C/ CONCERNANT MAINTENANT UN POINT TRES SECONDAIRE, et n’ayant qu’un rapport assez ténu avec la question en cours : la représentante de l’ADIL, lors de la dernière Comex du 18 mars – et évoquant un dossier traité par elle - indiquait que, bien que le demandeur se soit désisté de son action pardevant le Tribunal d’Instance de Mâcon, le défendeur, conseillé par elle, avait l’intention de présenter une demande reconventionnelle au titre de « l’indécence », et que l’instance ne pouvait prendre fin qu’avec l’accord du défendeur. Elle entendait donc que l’affaire soit appelée à la prochaine audience.

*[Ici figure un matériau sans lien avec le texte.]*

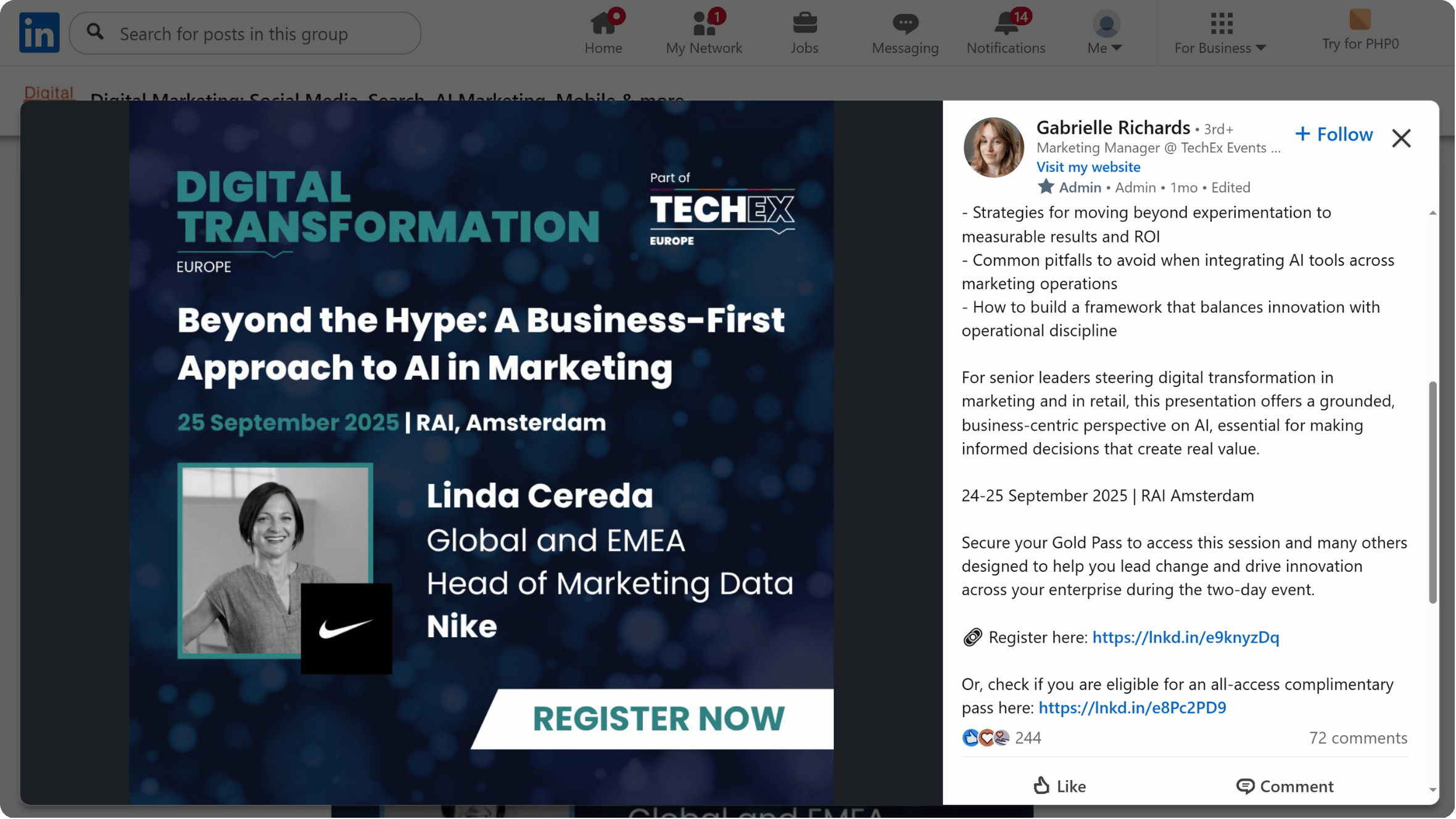
Task: Open My Network page
Action: coord(703,32)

Sur quoi, tout en n’ayant aucune part à l’affaire - et souhaitant simplement éviter à ma voisine de table une erreur fâcheuse - je lui ai indiqué qu’elle s’abusait quant à la règle procédurale, et qu’entre autres, une jurisprudence récente de la Cour de Cassation établissait de façon particulièrement solennelle dans le cadre d’un arrêt de principe (de cassation sans renvoi) que « le désistement du demandeur produit immédiatement son effet extinctif, même en présence d’une demande reconventionnelle, et même si le défendeur refuse le désistement ».

· Ma contradictrice – qui me lit en copie - manifestant clairement une incrédulité assez blessante, je lui ai précisé que je lui communiquerais les références de l’arrêt, qui sont les suivantes : Cour de Cassation, 2° chambre civile, 12 octobre 2006, n° de pourvoi 05-19096.

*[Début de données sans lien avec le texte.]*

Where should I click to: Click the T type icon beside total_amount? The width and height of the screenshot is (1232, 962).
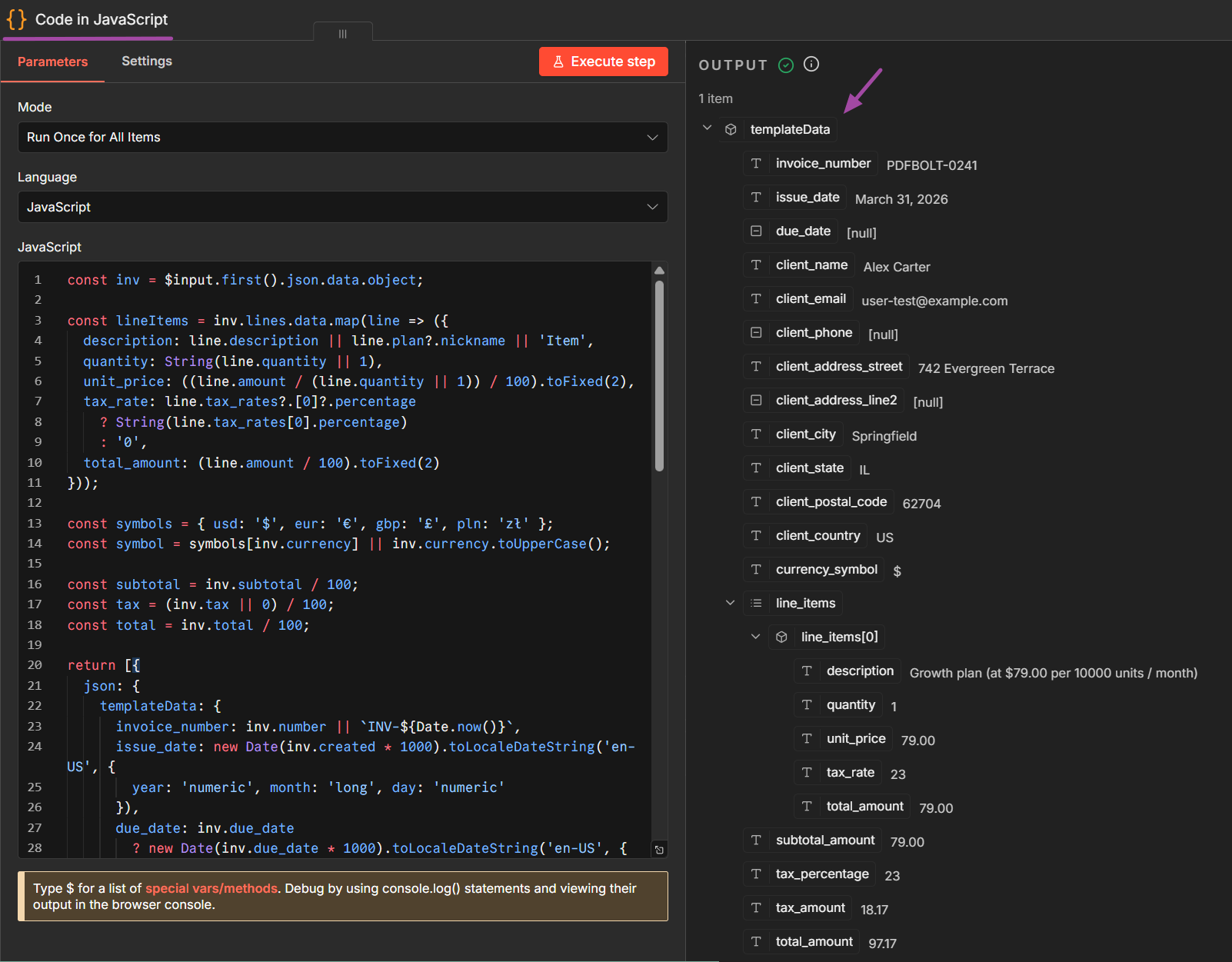coord(756,941)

A Dieu ne plaise l’idée, pour moi, de révoquer en doute les qualifications de cette contemptrice de « considérants », puisqu’aussi bien, et selon la présentation de l’ADIL sur son site Internet, les collaborateurs de cette association se trouvent être, statutairement, « de haut niveau ».

« Vexatio aperit intellectum », disait l’antique sagesse….

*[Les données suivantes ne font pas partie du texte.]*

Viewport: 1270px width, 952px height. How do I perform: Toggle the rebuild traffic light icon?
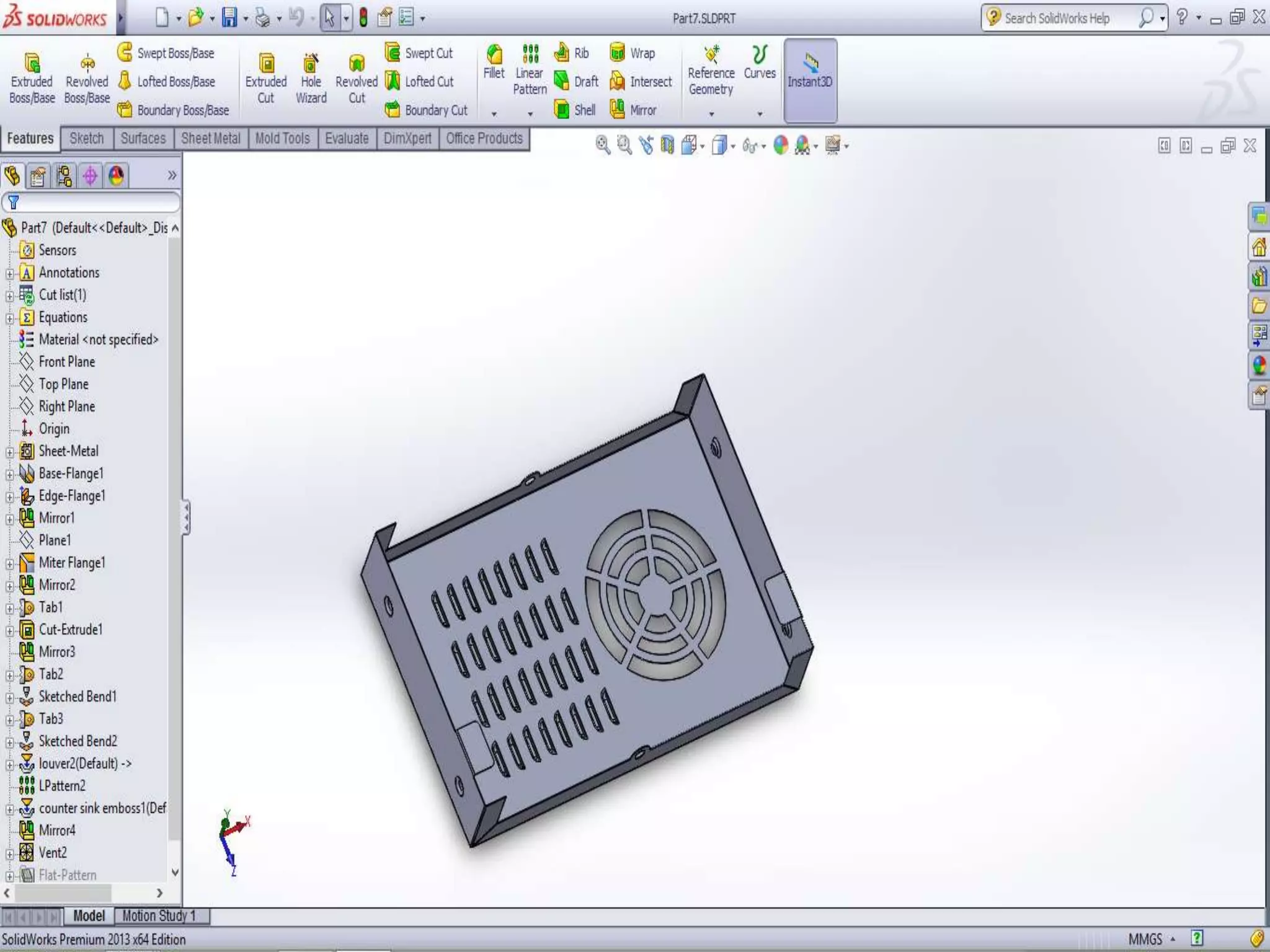coord(363,18)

Pour terminer, et rappeler sans se lasser les fondamentaux trop souvent méprisés, il importera de ne pas mettre sous le boisseau les décisions solennelles énoncées infra :

a/ Décision de la Cour Européenne des Droits de l'Homme (CEDH) du 15 novembre 2002 (1° section affaire Cau/Italie) "le droit à un tribunal garanti à l'article 6 (de la Convention Européenne des Droits de l'Homme) protège également la mise en œuvre des décisions judiciaires définitives et obligatoires lesquelles, dans un Etat qui respecte la prééminence du droit, ne peuvent rester inopérantes au détriment d'une partie. Par conséquent, l'exécution d'une décision judiciaire ne peut être retardée d'une manière excessive."

b/ la même CEDH (Arrêt n°62740/00 du 31 mars 2005 Matheus c/France) a derechef condamné l’Etat Français pour n’avoir pas accordé le concours de la Force Publique à un justiciable qui avait obtenu une décision de justice ordonnant l’expulsion d’un occupant sans droit ni titre.

c/ enfin, et surtout, le Conseil d'Etat, dans une décision du 21 novembre 2002 (requête n°251726) a disposé que "le droit de propriété a pour corollaire la liberté de disposer d'un bien ; que le refus de concours de la force publique pour assurer l'exécution d'une décision juridictionnelle ordonnant l'expulsion porte atteinte à cette liberté fondamentale."